Fracasa la fusión entre gigantes mineros Glencore y Rio Tinto por desacuerdo en el valor
Las negociaciones para fusionar Rio Tinto y Glencore colapsaron por desacuerdos en la valoración de los activos de cobre. Este fracaso evita la creación de un gigante minero y consolida la posición de Vale como principal productor mundial de mineral de hierro.
Fusión Rio Tinto-Glencore fracasa y Vale mantiene su liderazgo en hierro
La imposibilidad de acordar el valor de los activos de cobre de Glencore provocó el colapso de las negociaciones. El acuerdo hubiera creado un gigante minero de 260.000 millones de dólares.

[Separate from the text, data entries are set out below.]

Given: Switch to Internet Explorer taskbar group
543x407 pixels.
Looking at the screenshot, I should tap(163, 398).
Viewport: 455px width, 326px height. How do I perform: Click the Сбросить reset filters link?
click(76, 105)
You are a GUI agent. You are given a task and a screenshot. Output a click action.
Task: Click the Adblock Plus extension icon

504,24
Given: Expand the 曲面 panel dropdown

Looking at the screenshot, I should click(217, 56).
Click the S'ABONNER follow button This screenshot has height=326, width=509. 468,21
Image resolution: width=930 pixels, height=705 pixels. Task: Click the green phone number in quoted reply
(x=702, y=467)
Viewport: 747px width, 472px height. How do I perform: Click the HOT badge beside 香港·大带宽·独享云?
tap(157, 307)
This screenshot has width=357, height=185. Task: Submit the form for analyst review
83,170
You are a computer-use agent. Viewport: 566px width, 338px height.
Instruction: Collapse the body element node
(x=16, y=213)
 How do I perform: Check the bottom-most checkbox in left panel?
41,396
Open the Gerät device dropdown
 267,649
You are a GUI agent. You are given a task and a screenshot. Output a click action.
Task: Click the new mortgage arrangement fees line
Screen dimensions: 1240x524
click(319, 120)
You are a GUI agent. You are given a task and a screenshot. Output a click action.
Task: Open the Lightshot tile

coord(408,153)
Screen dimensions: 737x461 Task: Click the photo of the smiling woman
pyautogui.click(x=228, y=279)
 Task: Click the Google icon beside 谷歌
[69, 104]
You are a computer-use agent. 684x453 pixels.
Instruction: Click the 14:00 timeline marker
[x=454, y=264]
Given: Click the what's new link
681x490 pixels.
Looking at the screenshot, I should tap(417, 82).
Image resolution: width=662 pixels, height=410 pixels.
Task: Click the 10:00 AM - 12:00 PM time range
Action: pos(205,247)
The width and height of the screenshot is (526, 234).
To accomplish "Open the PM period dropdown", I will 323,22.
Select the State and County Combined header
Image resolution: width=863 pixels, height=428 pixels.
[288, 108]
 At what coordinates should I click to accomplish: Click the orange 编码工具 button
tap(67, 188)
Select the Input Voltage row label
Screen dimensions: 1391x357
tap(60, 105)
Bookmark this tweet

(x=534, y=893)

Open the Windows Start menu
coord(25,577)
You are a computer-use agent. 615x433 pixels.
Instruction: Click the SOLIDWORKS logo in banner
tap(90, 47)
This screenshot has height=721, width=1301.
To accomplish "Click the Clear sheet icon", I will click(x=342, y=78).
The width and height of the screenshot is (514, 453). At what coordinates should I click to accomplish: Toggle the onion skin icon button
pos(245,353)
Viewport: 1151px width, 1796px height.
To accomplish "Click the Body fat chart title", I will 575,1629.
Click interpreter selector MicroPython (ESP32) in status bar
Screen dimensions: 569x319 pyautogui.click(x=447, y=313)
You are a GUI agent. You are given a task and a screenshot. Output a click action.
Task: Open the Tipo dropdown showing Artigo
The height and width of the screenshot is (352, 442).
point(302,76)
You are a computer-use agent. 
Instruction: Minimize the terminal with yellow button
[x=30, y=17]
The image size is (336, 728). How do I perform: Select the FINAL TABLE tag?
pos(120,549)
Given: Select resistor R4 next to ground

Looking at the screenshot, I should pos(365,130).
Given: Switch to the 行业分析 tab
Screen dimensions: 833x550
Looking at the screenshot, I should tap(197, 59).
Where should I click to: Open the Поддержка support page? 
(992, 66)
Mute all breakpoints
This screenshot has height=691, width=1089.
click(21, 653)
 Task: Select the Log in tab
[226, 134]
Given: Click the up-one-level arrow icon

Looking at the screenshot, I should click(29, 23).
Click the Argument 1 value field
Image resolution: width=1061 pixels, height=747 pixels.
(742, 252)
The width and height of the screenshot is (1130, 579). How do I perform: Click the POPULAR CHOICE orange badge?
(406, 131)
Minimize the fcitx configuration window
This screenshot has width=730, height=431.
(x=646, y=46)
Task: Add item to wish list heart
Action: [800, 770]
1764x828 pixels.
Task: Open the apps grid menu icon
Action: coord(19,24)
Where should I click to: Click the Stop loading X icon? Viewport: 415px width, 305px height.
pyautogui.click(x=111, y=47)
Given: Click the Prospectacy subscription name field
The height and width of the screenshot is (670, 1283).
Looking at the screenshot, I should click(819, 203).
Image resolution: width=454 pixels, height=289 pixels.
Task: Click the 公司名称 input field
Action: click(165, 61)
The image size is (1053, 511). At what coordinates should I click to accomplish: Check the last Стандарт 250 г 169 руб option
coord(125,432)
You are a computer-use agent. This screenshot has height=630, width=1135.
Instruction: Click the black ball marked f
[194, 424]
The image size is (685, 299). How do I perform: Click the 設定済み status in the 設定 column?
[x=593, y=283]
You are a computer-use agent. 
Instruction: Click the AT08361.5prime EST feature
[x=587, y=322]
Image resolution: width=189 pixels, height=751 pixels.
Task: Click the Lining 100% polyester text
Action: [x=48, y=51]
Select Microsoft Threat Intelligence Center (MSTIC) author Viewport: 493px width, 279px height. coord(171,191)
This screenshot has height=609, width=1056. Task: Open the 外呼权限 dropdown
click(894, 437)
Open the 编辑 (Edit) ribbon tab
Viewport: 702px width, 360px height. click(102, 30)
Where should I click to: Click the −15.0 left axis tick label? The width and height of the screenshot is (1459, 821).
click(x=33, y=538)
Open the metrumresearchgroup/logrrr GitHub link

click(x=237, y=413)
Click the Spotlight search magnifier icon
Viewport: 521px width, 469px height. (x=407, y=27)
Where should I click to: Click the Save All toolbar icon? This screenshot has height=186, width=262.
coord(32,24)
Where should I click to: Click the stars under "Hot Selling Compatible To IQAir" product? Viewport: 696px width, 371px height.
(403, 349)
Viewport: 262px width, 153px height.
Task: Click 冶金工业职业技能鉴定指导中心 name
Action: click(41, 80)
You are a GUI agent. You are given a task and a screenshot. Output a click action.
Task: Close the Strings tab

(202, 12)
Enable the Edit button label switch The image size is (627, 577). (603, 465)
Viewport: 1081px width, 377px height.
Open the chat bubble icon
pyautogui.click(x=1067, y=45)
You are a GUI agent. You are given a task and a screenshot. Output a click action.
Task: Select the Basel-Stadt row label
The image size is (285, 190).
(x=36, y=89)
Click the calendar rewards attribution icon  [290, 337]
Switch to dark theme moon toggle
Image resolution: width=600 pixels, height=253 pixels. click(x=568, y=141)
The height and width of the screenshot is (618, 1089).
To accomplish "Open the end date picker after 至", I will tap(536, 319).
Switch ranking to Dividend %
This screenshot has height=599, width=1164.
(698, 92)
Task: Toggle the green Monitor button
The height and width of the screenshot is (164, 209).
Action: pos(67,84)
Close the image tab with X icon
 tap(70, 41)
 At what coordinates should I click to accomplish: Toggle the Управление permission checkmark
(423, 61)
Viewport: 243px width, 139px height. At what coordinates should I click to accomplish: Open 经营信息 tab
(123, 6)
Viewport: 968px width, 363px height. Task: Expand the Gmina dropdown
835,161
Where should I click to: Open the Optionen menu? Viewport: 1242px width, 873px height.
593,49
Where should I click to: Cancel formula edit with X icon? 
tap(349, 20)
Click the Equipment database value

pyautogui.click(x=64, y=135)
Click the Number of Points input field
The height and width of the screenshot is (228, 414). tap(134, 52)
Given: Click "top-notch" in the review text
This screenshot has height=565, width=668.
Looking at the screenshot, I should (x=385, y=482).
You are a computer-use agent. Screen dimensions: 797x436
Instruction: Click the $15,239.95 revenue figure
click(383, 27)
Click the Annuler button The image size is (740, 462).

Un desacuerdo sobre el control y el cobre
Las conversaciones entre Rio Tinto y Glencore se rompieron en el plazo regulatorio del Reino Unido. Rio Tinto quería el control total de la operación, mientras que Glencore consideraba que su oferta subvaloraba masivamente sus minas de cobre. La reacción del mercado fue inmediata: las acciones de Glencore cayeron un 10,8%.
Vale consolida su recuperación
El fracaso de la fusión evita la creación de un competidor cuatro veces mayor que Vale. La empresa brasileña, la de mayor peso en el Ibovespa, acaba de recuperar el título de mayor productor mundial de mineral de hierro. Este logro llega tras cinco años de recuperación de dos desastres medioambientales que redujeron su producción.
El trasfondo: la carrera global por el cobre
El motivo central del intento de fusión es la escasez proyectada de cobre. La demanda del metal esencial para la transición energética y la IA podría superar a la oferta en 10 millones de toneladas anuales para 2040. Esta situación ya impulsa otras mega fusiones en el sector, como la de Anglo American y Teck Resources.
Un futuro de nuevas negociaciones
Bajo las normas británicas, Rio Tinto no puede acercarse a Glencore en seis meses. Ambas compañías anuncian que seguirán estrategias de crecimiento independientes. Sin embargo, la lógica estratégica de la operación permanece intacta, lo que hace probable un nuevo intento de fusión en el futuro.